◆ Estratto
++++++++

Altro flop conclamato ma con minor ingiustizia. Certo, Donato Carrisi non si smentisce e conferma il metodo fatto di valori tecnici raffinati (con elementi fincheriani) e costruzione narrativa stratificata (questa volta a tracce parallele che lentamente si incontrano), ma le ambizioni di discorso sul Male sono puerili. Inoltre, l’assenza di star esotiche (Jean Reno, Dustin Hoffman) o italiche (Toni Servillo) dei film precedenti sottrae fascino all’operazione.

SANTA LUCIA

Esordio di Marco Chiappetta, prodotto dai Teatri Uniti, Santa Lucia utilizza lo schema del nostos (molto caro a Napoli, vedi anche Nostalgia) per una meditazione dolorosa e piena di grazia sullo smarrimento delle radici. La cecità di un grandioso Renato Carpentieri spalanca il flusso dell’interiorità, che con le svolte narrative diviene sempre più teatro mentale. Qualche inciampo e alcune ridondanze iniziali non impediscono allo struggimento di imporsi in una luce metallica e mai folcloristicamente partenopea.

++++++++

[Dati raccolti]
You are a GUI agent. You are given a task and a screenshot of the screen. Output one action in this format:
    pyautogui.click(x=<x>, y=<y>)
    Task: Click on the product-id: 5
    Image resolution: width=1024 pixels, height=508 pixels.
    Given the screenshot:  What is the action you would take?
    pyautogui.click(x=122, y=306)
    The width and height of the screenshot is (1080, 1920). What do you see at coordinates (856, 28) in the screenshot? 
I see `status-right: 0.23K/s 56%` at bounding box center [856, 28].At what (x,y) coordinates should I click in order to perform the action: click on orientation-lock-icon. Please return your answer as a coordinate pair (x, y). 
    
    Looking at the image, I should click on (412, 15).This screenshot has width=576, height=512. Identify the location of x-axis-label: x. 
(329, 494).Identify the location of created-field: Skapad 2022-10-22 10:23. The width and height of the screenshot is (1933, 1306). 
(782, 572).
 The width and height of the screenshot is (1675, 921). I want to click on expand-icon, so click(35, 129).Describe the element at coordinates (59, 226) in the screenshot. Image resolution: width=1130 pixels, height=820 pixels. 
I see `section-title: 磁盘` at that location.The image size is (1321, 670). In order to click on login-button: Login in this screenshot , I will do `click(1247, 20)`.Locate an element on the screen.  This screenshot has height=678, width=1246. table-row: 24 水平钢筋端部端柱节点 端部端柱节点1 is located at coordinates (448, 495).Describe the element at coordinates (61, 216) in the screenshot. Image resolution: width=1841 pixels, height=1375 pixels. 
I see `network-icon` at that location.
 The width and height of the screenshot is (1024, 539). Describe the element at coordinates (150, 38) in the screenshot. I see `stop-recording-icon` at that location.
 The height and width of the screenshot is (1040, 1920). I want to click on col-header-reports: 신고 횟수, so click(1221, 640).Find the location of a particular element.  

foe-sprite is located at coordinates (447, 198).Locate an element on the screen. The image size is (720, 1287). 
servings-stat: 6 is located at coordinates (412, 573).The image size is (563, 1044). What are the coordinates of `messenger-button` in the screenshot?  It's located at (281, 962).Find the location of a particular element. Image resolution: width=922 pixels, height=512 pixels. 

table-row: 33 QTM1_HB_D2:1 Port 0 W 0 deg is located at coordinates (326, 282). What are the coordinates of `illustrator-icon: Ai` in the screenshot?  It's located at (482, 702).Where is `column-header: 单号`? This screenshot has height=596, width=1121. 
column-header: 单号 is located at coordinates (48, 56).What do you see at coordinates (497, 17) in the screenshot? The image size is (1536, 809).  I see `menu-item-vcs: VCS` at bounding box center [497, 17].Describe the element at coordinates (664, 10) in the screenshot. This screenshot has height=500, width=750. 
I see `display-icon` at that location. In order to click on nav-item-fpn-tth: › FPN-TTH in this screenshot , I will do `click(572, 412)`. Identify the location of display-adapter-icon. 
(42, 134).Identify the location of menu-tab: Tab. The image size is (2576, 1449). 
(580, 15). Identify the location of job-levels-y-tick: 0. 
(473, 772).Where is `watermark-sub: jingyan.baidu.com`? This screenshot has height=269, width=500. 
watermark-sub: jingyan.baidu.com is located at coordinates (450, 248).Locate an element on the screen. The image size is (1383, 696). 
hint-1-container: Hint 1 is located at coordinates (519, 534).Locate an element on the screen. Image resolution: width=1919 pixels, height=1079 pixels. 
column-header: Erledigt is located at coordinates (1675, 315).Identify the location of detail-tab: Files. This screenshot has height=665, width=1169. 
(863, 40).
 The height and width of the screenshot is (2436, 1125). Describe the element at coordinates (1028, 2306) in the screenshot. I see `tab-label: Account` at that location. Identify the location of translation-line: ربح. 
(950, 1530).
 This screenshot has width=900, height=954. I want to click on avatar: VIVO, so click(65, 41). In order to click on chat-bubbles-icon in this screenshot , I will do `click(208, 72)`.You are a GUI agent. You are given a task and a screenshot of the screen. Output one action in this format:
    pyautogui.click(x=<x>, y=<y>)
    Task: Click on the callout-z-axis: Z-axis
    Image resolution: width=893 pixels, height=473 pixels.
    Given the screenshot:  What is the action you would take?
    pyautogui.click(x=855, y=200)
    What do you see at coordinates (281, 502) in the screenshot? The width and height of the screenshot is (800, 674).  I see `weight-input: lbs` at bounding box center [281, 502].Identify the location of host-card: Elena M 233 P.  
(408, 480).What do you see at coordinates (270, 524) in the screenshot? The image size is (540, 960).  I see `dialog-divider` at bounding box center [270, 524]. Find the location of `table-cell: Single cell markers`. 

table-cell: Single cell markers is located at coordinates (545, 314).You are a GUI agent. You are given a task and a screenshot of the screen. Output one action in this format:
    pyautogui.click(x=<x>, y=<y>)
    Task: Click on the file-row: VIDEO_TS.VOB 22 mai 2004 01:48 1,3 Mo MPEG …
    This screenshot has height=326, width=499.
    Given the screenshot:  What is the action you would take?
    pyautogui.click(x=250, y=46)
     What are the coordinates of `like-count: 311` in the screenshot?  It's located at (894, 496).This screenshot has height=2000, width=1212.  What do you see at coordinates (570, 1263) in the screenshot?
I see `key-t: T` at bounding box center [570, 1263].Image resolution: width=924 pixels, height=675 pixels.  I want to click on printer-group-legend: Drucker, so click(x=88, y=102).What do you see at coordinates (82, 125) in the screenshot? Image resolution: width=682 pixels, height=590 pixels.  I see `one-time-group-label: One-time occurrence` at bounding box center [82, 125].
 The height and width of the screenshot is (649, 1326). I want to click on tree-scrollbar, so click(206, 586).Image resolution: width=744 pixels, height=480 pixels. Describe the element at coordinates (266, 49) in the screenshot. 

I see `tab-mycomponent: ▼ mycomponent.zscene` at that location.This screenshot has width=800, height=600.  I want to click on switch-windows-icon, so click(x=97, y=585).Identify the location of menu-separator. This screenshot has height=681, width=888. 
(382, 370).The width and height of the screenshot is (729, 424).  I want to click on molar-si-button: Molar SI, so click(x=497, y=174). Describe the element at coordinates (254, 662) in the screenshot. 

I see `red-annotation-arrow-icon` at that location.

++++++++

◆ Cosa fare
Prosegui le recensioni cinematografiche a partire dall'ultima frase riportata. I record costituiscono materiale a sé stante.

◆ Risultato
VORTEX

Su MUBI finalmente l’atteso split movie di Gaspar Noé, che si sta rivelando un autore sempre più significativo, sgomberando il campo dalla narrazione del Pierino sadico che lo circondava. Due personaggi-memoria del cinema, una maman al tramonto senile e un maestro degli orrori inchiodato da un cuore malato, si muovono in una casa-prigione. Ricordi e memorie sono ormai oggetti, la mente vacilla e le vanità umane se ne vanno col tempo, imprigionate dallo schermo scisso, che da impietoso si fa via via commosso.

PRISMA

Bessegato, ricco della fama di autore/adattatore (magnifico, peraltro) di SKAM, costruisce il suo universo personale su Prime Video, non lontano dal precedente. Ma stavolta ragazzi sono una versione teen di Van Sant, mentre Latina diventa una provincia “indie” dove la trap si mescola all’esclusione sociale, ai problemi morali e alla fluidità sessuale. Ottimo il protagonista gemellare, playlist da applausi in colonna, camera work articolatissimo, scrittura sensibile e il gioco è di nuovo fatto.

CASCO D’ORO

Torna in sala, restaurato, il capolavoro di Becker. Meno conosciuto di quanto si pensa, il racconto di sfida alla legge e di amore contrastato, di anarchia metropolitana fine ‘800 e di seduzione ambigua, colpisce ancora, forse principalmente per il fulgore stilistico. I “quadri” parigini contengono tutti sentimenti che servono, e se anche vi annoiaste, il finale vale mezza storia del cinema. Per gli amanti di Serge Reggiani, poi, è una festa attoriale.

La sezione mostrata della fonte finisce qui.